## [Goal of the exercise]
Below are several records. Retype exactly those lines running from the one with "Given: Open Firefox from the dock" through the one with "980x551 pixels.", end lines included, and no others.

## [Input material]
—————

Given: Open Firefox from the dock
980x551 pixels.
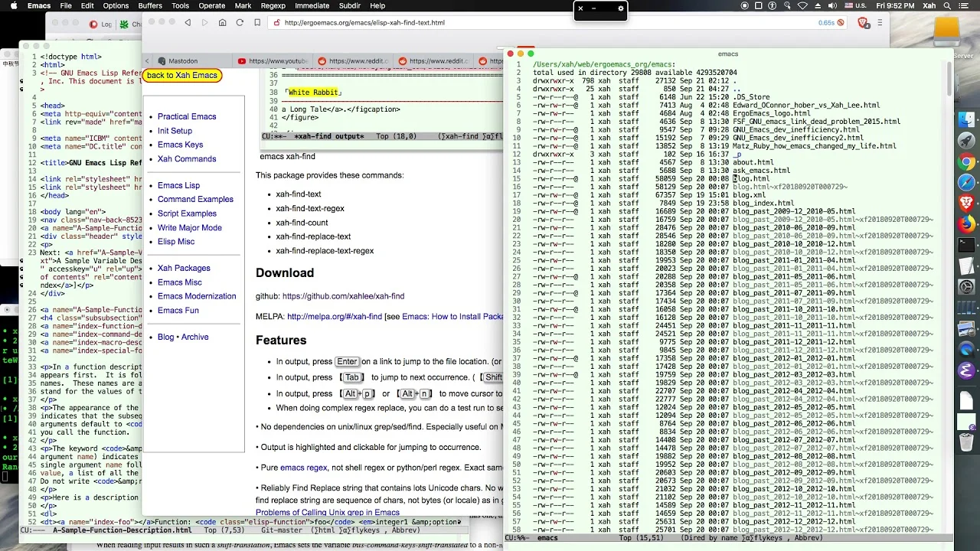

—————

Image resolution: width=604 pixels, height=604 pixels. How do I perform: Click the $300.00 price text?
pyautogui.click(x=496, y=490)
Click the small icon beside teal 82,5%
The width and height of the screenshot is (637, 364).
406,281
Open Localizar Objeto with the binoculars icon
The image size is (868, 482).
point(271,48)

—————

## [Response area]
Given: Open Firefox from the dock
980x551 pixels.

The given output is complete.